Customer segmentation app built with Streamlit. Takes the classic Mall Customers dataset (200 rows), runs K-Means and DBSCAN clustering, and lets you explore the results interactively.
python -m venv venv
source venv/bin/activate
pip install -r requirements.txt
streamlit run app.pyOpens at http://localhost:8501. The bundled Mall_Customers.csv loads automatically — or upload your own CSV through the sidebar.
customer_seg/
├── app.py # Entry point — page config, sidebar, tab routing
├── config.py # Constants: colours, Plotly theme, personas, defaults
├── data_loader.py # CSV ingestion and column normalisation
├── preprocessing.py # StandardScaler, LabelEncoder, alignment checks
├── clustering.py # K-Means, DBSCAN, elbow, PCA, summaries
├── components.py # Reusable UI pieces (metric cards, banners, etc.)
├── styles.css # All custom CSS lives here
├── tabs/
│ ├── eda.py # Distributions, scatter plots, correlation, box plots
│ ├── preprocessing_tab.py# Pipeline overview, null check, descriptive stats
│ ├── models.py # Elbow/silhouette, PCA visualisation, radar chart
│ ├── predict.py # Predict cluster for a new customer
│ └── metrics.py # Silhouette, DBI, inertia, model comparison
├── Mall_Customers.csv # 200-row dataset (Kaggle)
├── report.md # Maths, metrics breakdown, finetuning notes
└── README.md
Mall Customer Segmentation from Kaggle — 200 customers with age, gender, annual income (k$), and a mall-assigned spending score (1–100).

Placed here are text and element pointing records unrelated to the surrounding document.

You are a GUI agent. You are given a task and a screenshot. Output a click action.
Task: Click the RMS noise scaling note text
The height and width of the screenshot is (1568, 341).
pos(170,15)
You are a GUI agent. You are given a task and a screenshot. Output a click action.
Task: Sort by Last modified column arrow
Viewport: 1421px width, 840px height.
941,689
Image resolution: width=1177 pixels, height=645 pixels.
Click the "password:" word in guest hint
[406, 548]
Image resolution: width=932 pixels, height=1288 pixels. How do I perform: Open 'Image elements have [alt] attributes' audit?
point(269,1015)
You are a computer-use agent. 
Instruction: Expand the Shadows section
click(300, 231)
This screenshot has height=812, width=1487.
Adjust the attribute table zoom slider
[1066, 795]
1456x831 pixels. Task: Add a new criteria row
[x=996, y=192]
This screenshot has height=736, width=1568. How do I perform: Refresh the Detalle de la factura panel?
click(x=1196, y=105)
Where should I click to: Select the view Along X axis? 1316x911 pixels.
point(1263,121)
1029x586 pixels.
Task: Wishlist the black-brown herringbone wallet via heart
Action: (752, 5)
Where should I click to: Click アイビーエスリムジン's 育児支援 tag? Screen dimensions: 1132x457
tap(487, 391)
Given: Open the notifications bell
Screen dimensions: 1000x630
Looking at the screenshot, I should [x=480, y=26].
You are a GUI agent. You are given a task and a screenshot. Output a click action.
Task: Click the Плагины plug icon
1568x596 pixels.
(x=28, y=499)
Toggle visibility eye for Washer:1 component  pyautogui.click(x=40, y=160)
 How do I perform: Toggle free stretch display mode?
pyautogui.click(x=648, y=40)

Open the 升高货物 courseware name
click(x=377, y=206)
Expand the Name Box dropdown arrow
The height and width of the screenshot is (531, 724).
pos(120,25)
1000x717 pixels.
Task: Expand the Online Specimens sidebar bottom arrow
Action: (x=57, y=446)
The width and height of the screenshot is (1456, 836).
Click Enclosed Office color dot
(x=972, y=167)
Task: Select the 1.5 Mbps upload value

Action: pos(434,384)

- EDA — KPI cards, histograms, gender split, correlation heatmap, income-vs-spending scatter, age group analysis, box plots by gender.
- Preprocessing — Shows the pipeline step by step: load → null check → label encoding → feature selection → StandardScaler.
- Models — Elbow method + silhouette sweep for picking K. PCA-projected cluster plots for both K-Means and DBSCAN. Cluster profile table and radar chart.
- Predict — Slide in age/income/score for a hypothetical customer and see which segment they land in under each model.
- Metrics — Silhouette, Davies-Bouldin, inertia side by side for both models. Cluster size distribution.
- The 5 income×spending clusters are cleanest when you use just Annual Income + Spending Score as features. Adding Age blurs boundaries and drops silhouette.
- DBSCAN with the default ε=0.5 on standardised data is tight — bump to 0.6–0.8 and lower min_samples to 3–4 to reduce noise points.
- Check
report.mdfor the full maths and a "was this successful?" checklist.
Streamlit, pandas, numpy, scikit-learn, plotly, matplotlib, seaborn, joblib. All pinned in requirements.txt.